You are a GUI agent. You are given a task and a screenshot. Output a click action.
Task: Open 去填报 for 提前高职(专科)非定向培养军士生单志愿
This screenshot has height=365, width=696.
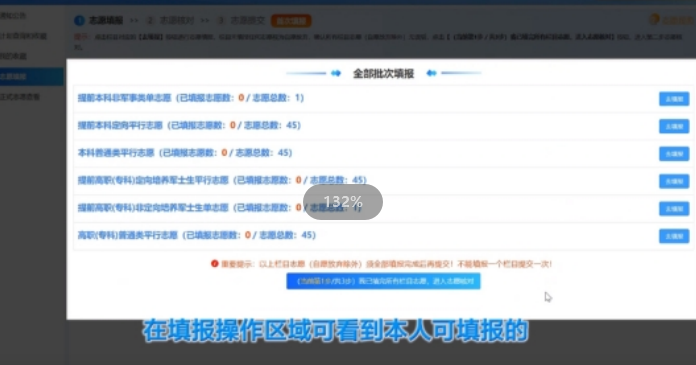click(x=674, y=209)
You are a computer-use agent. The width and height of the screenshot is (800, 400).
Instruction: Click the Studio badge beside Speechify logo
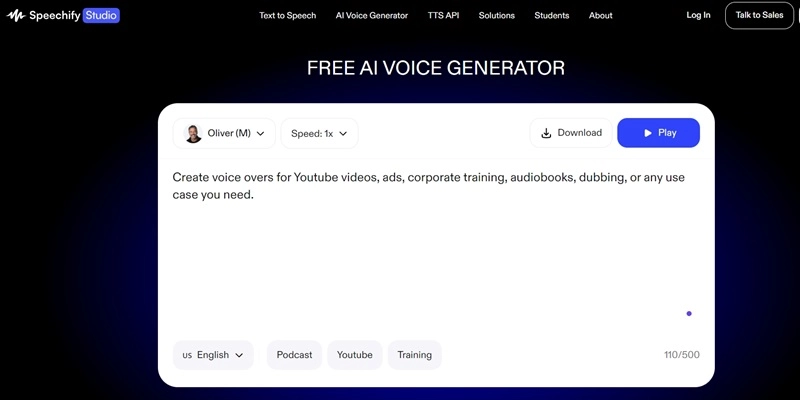pos(99,16)
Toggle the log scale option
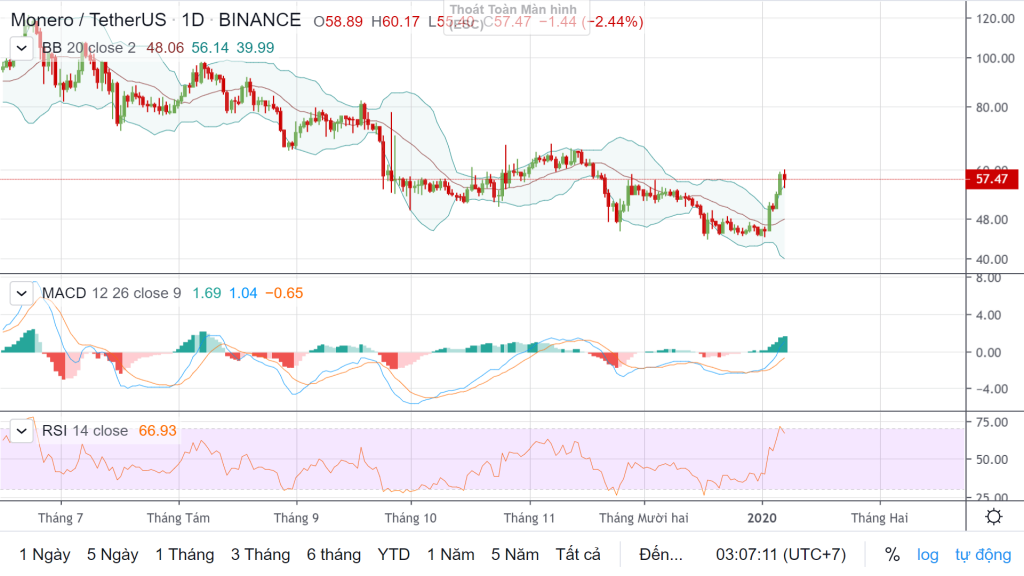This screenshot has width=1024, height=576. point(928,554)
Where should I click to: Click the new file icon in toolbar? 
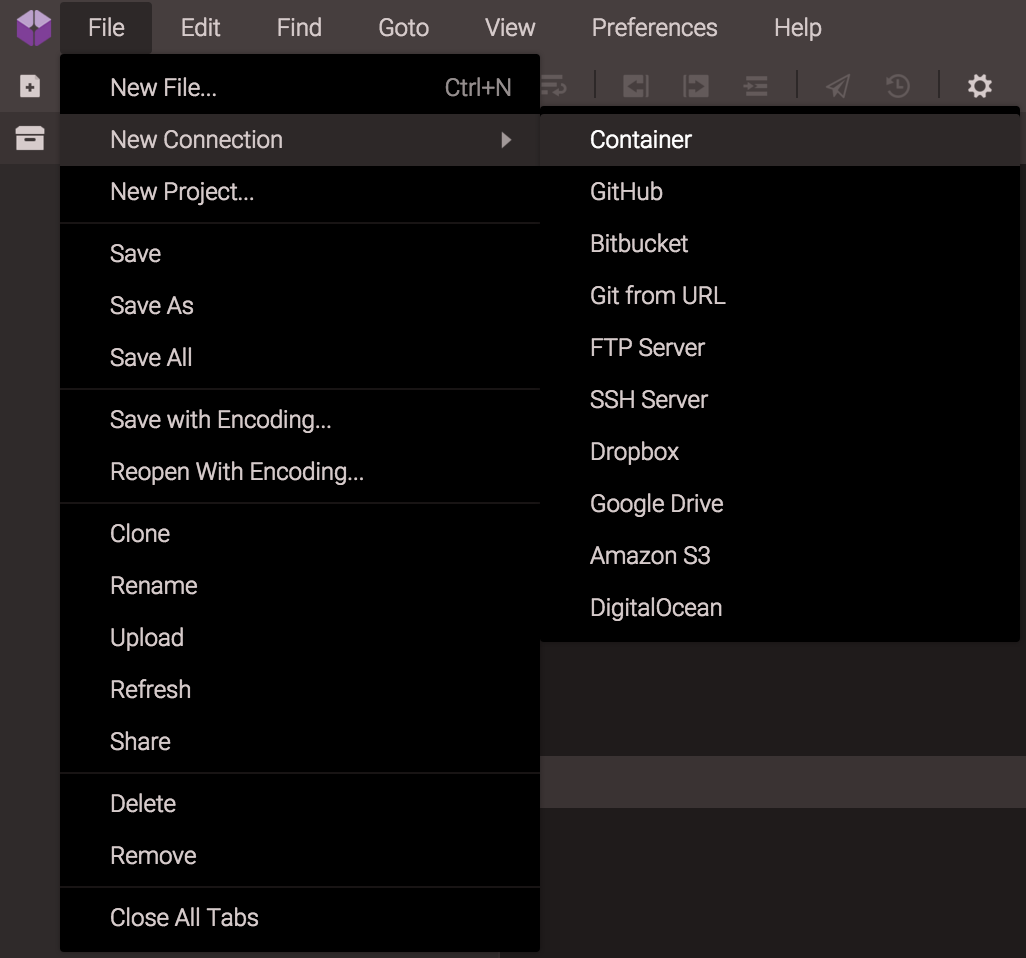[30, 87]
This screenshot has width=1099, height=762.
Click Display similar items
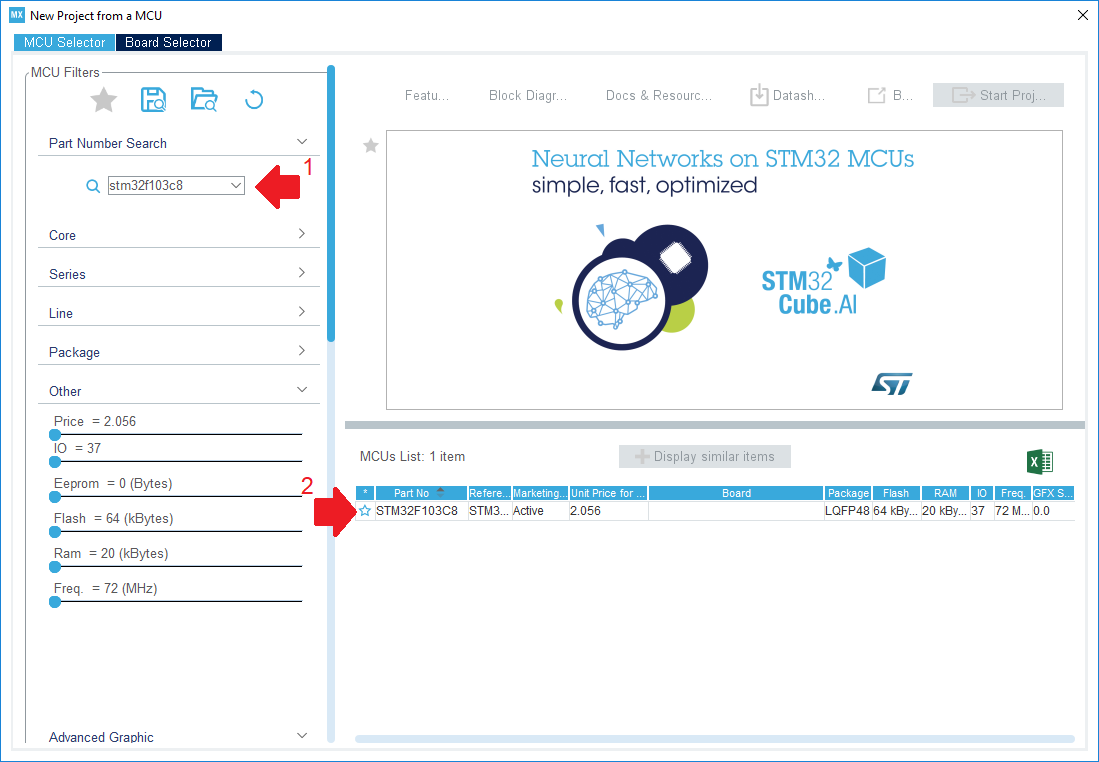coord(704,456)
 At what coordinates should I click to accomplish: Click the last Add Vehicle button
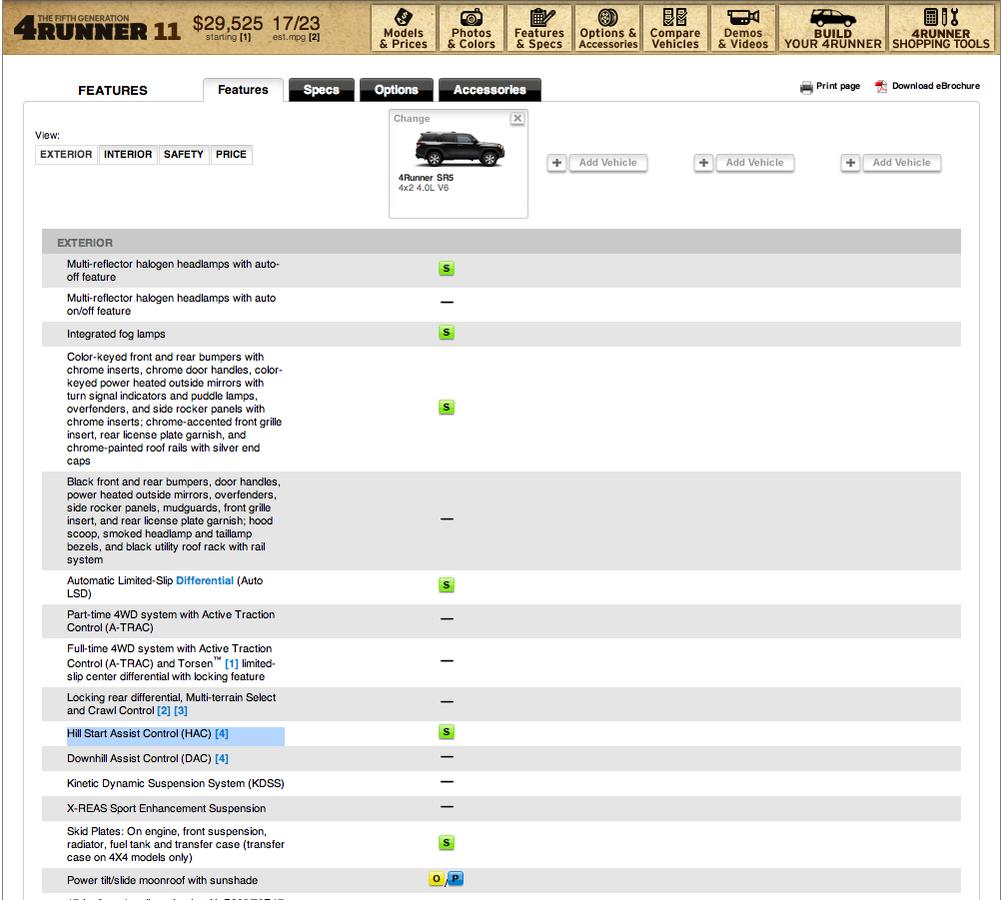[901, 162]
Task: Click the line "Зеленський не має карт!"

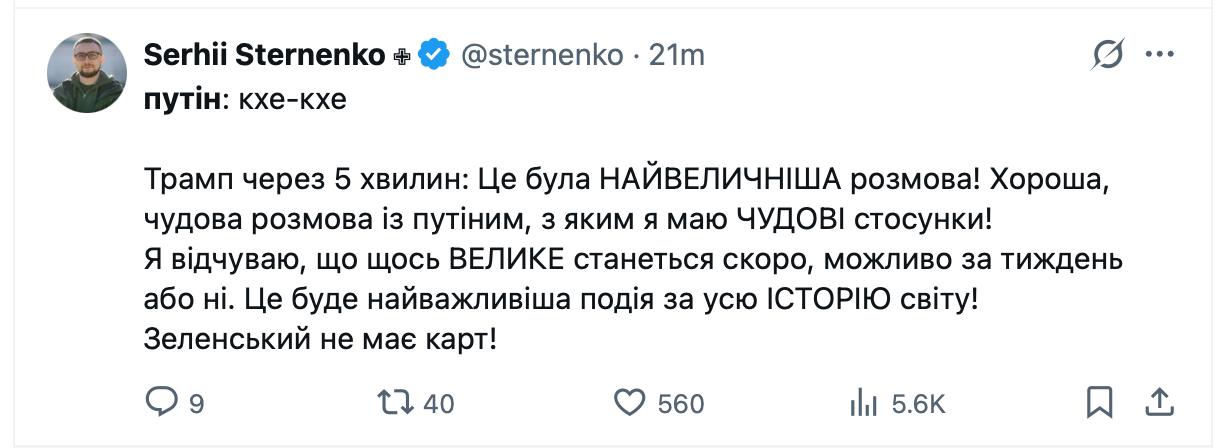Action: (x=321, y=340)
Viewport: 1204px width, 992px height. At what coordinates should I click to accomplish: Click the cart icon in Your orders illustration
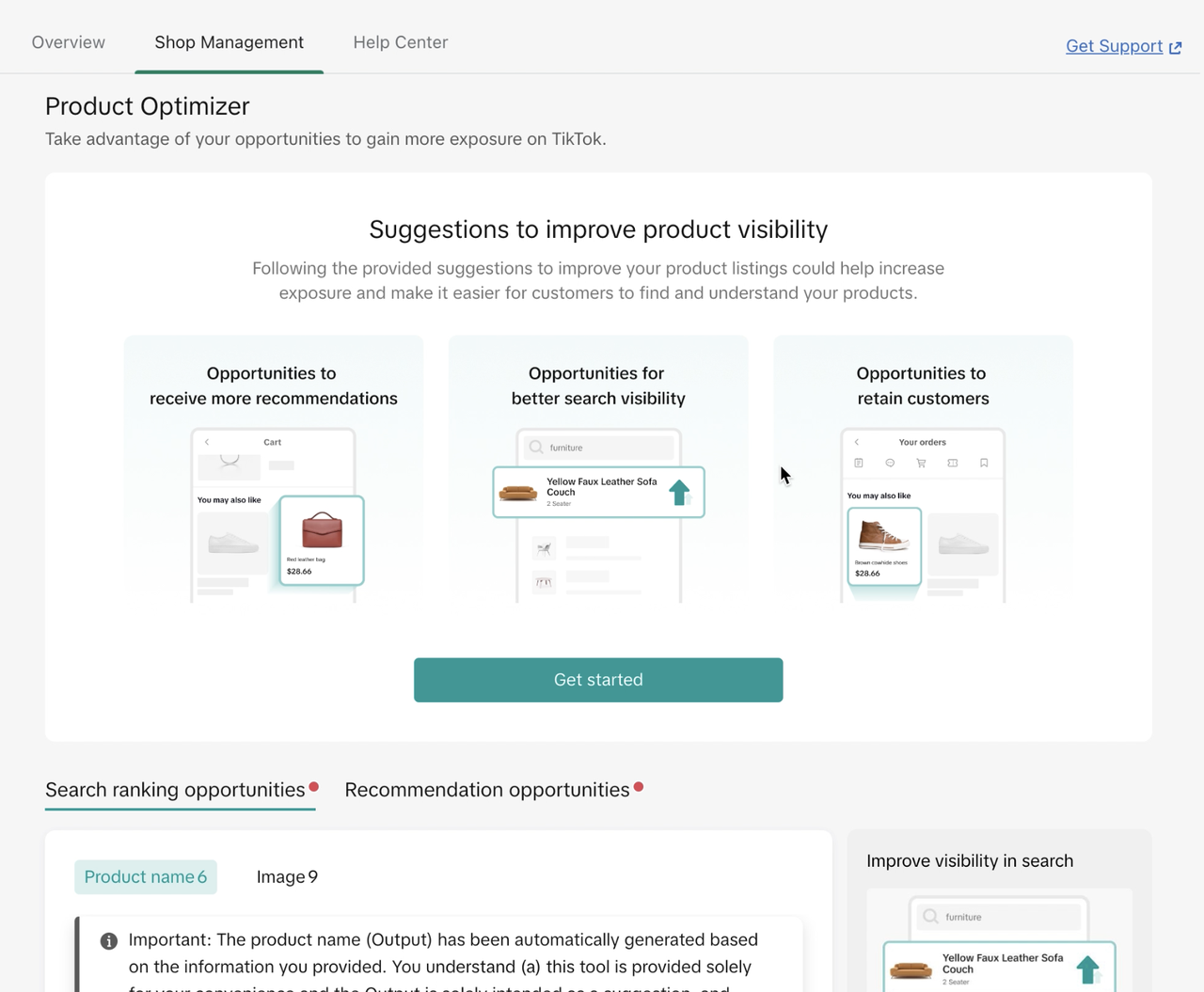coord(921,463)
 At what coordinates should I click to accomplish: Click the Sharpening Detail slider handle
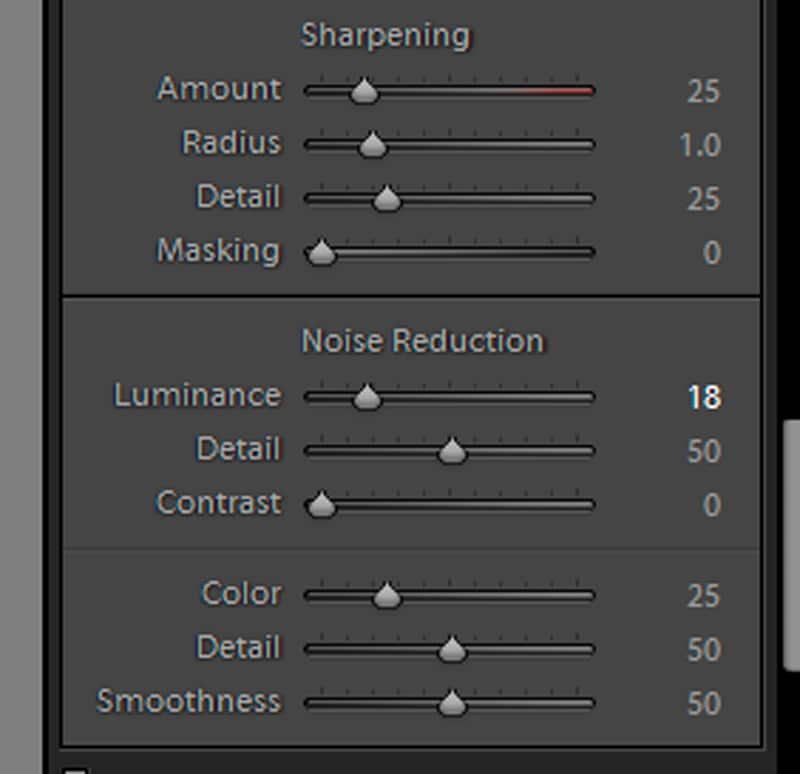(x=386, y=200)
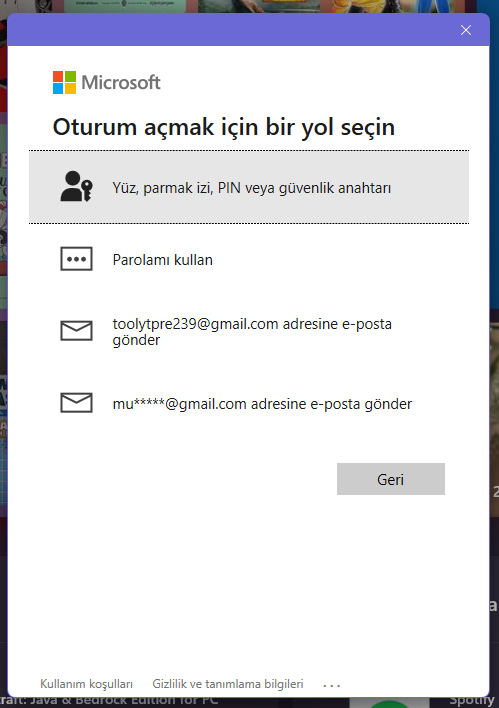This screenshot has width=499, height=708.
Task: Choose the Parolamı kullan option
Action: tap(249, 260)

## ASSIGNMENT
Give the number of lines in the listing above that contain "agent", and nothing else.

## OUTPUT BELOW
2